(RECORDS SHOWN Opens)
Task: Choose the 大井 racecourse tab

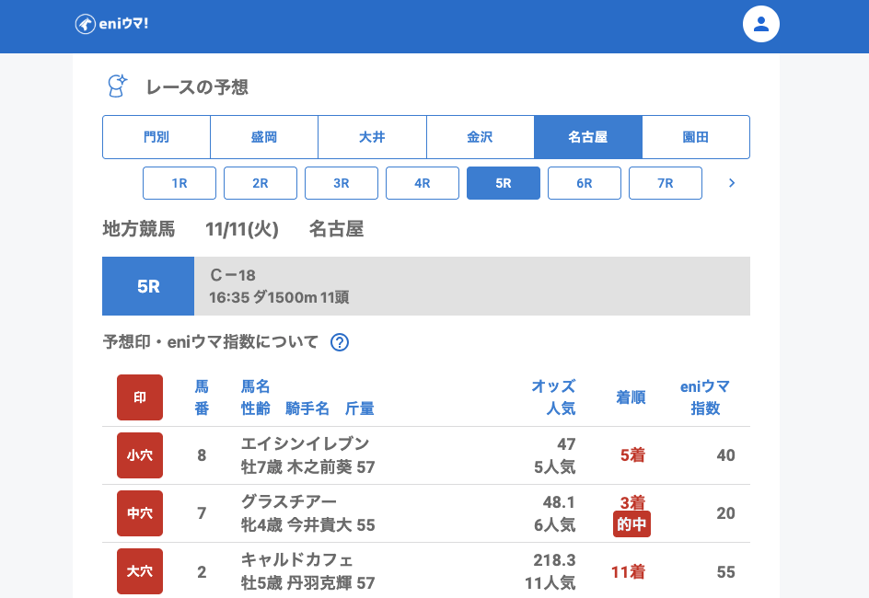Action: (372, 137)
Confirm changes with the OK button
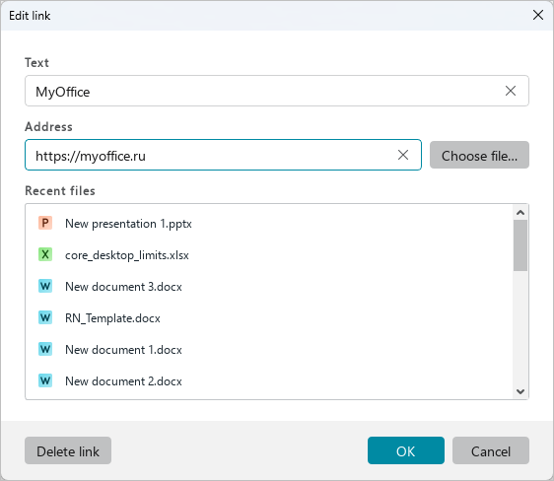 [x=405, y=450]
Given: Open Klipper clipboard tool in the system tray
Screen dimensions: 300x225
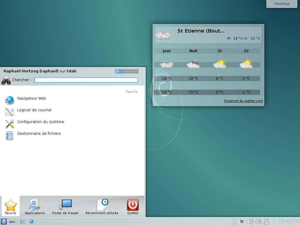Looking at the screenshot, I should pyautogui.click(x=233, y=221).
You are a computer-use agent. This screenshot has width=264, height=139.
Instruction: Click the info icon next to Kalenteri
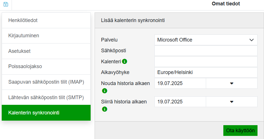point(125,61)
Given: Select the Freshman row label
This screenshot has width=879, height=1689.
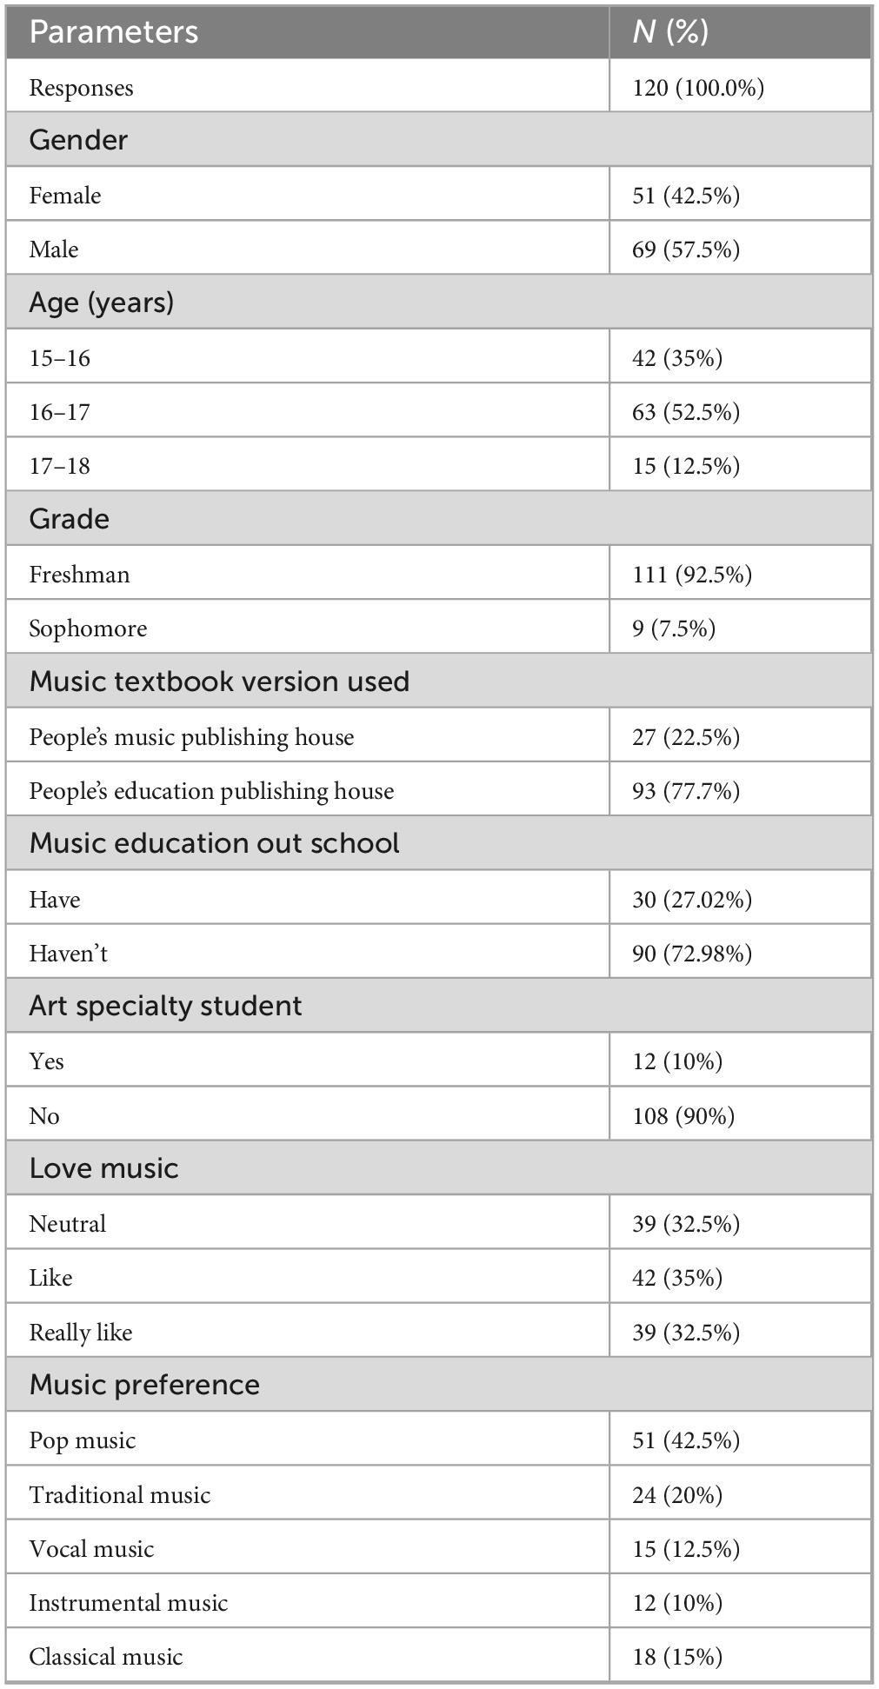Looking at the screenshot, I should [79, 575].
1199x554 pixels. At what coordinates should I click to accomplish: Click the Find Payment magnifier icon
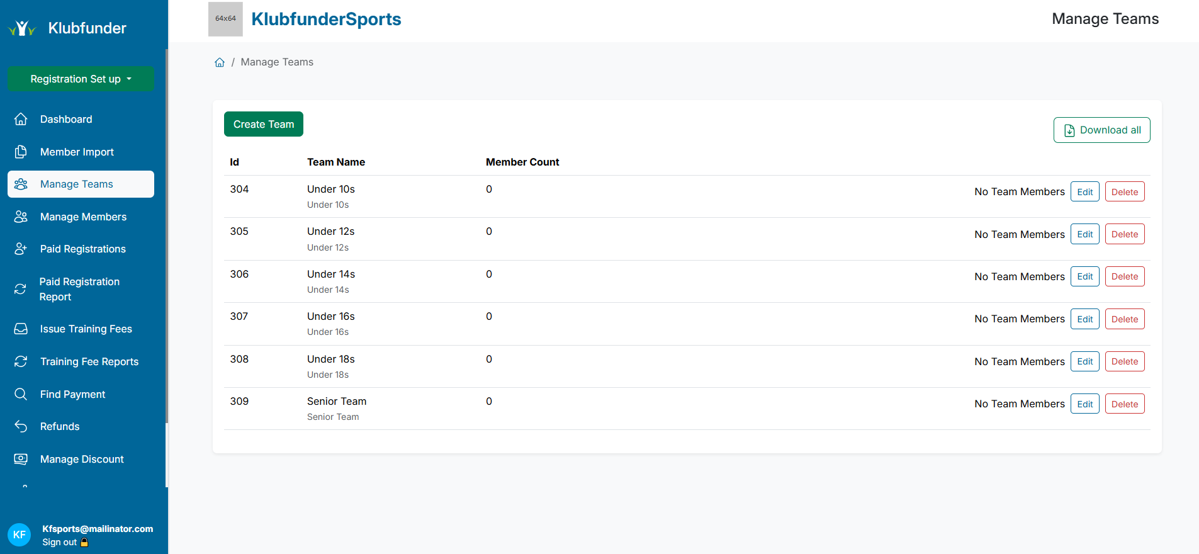tap(21, 394)
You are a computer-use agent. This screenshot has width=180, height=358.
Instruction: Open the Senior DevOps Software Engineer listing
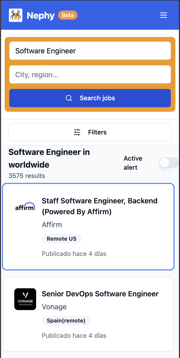click(100, 294)
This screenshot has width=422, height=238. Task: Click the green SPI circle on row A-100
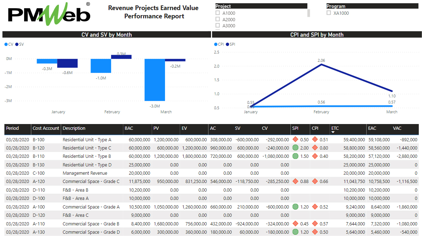[x=295, y=207]
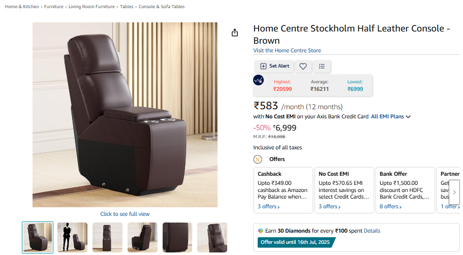Screen dimensions: 463x255
Task: Click the offers percent badge icon
Action: coord(258,160)
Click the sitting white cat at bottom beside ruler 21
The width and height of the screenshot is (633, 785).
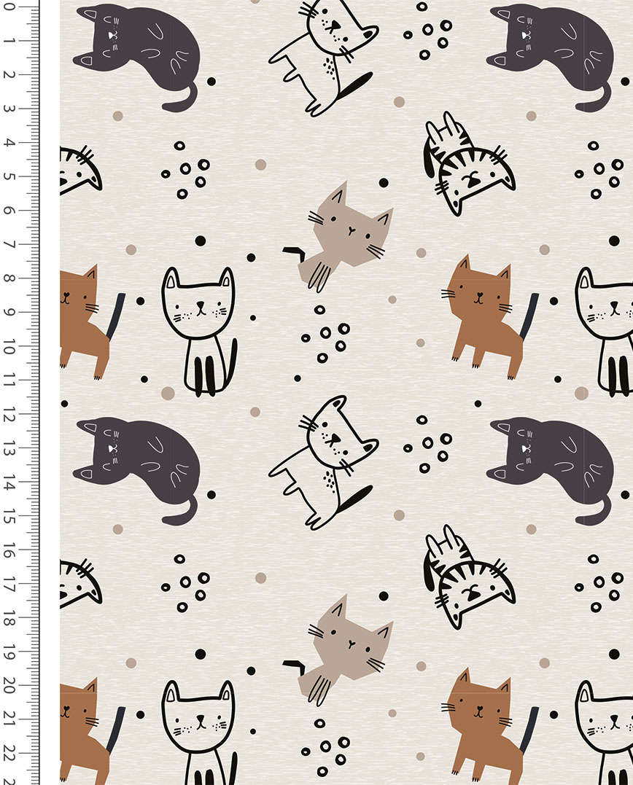(199, 729)
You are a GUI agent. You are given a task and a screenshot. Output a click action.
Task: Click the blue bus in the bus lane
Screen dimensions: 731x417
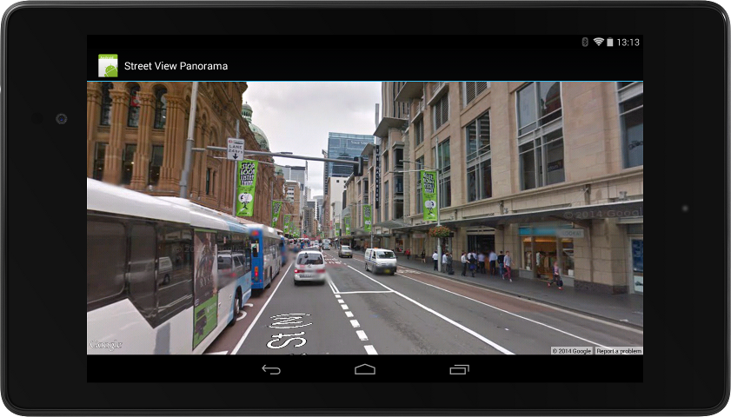point(265,255)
(RECORDS SHOWN Closes)
→ **WHAT THE TASK REQUIRES**
Using the material above, gather every line that includes "agent".

→ **WRITTEN SOLUTION**
You are a computer-use agent. This screenshot has width=264, height=139.
You are a computer-use agent. This screenshot has width=180, height=358.
You are a GUI agent. You are given a task and a screenshot. Output a click action.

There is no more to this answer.